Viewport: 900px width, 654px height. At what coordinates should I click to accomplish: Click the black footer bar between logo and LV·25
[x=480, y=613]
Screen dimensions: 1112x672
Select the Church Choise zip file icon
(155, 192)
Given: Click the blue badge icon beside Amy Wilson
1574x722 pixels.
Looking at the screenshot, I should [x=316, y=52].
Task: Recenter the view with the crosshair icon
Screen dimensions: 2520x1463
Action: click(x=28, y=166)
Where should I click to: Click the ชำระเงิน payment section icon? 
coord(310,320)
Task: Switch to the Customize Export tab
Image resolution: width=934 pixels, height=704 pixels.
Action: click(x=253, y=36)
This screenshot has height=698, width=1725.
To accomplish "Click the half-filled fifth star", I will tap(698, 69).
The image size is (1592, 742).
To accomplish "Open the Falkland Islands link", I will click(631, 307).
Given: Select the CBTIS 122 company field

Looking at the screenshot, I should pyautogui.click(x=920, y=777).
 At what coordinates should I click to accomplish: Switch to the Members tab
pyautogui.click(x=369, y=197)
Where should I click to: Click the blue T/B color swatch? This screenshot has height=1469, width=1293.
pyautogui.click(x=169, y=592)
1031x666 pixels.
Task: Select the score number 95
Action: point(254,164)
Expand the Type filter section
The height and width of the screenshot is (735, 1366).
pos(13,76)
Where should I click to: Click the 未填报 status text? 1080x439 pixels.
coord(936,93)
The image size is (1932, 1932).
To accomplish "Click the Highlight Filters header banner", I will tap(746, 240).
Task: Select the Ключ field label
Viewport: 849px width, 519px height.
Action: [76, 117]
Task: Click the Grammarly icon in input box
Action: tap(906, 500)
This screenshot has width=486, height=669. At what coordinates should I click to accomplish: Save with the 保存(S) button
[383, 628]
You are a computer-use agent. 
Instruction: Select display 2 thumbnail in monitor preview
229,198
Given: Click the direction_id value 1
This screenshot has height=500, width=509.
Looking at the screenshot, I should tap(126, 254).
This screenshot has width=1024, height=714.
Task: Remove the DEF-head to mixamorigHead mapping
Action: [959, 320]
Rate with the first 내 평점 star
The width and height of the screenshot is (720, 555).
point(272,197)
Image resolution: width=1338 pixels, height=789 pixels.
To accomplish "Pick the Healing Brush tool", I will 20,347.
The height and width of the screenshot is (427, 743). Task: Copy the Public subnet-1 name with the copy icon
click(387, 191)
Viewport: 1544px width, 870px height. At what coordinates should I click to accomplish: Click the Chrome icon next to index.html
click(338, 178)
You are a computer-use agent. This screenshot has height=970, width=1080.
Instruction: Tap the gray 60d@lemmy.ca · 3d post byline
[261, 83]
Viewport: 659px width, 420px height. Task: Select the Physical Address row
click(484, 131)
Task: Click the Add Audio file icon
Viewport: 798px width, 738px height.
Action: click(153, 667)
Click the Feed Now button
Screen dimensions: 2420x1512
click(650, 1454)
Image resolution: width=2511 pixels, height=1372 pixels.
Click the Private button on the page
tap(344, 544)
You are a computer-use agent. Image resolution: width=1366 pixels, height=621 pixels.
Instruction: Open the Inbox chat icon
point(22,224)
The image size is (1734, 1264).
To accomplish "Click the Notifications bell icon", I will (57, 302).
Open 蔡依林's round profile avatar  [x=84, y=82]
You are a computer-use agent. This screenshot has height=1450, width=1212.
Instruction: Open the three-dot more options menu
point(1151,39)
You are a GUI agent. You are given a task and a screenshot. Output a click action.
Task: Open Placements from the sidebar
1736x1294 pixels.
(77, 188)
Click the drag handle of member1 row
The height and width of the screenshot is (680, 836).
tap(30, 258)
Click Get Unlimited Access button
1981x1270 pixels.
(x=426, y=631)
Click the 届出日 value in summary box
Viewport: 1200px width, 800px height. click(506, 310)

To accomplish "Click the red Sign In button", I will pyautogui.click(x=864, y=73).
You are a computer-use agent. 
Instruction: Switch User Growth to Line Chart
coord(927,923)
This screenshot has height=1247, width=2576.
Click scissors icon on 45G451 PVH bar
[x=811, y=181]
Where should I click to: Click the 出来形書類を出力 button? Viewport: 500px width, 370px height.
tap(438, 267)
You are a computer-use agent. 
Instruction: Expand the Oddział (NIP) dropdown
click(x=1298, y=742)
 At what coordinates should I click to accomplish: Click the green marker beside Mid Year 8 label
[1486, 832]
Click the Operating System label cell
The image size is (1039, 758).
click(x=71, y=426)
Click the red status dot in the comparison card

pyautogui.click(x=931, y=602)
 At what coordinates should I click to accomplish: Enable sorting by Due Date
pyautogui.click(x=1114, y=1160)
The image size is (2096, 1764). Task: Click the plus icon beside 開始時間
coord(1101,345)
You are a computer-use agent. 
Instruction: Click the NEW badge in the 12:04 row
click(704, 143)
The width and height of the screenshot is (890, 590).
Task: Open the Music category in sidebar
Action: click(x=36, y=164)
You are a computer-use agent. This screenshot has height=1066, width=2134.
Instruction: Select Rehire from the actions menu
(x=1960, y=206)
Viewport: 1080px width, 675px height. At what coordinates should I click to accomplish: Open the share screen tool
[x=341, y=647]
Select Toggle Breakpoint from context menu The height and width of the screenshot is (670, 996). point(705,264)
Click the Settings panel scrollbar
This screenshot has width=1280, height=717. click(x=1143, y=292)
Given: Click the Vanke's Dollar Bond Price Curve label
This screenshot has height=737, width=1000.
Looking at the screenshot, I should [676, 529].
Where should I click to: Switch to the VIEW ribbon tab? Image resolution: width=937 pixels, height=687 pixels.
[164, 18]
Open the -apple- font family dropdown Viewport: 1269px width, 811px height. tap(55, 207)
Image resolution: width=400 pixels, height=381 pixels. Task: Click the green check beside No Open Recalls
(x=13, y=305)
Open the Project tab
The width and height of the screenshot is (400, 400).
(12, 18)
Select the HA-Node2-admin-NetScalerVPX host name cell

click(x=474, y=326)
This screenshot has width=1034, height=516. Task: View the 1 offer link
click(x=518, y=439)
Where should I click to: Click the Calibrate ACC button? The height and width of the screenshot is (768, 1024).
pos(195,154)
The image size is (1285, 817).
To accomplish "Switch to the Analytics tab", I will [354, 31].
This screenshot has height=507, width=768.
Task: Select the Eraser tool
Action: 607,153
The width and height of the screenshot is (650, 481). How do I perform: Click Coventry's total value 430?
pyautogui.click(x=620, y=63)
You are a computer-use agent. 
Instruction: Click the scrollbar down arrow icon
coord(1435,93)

□ □ □ □ □

State how many lines in the items above contain the string "Switch", matching case exactly. Reply with the number alone.

5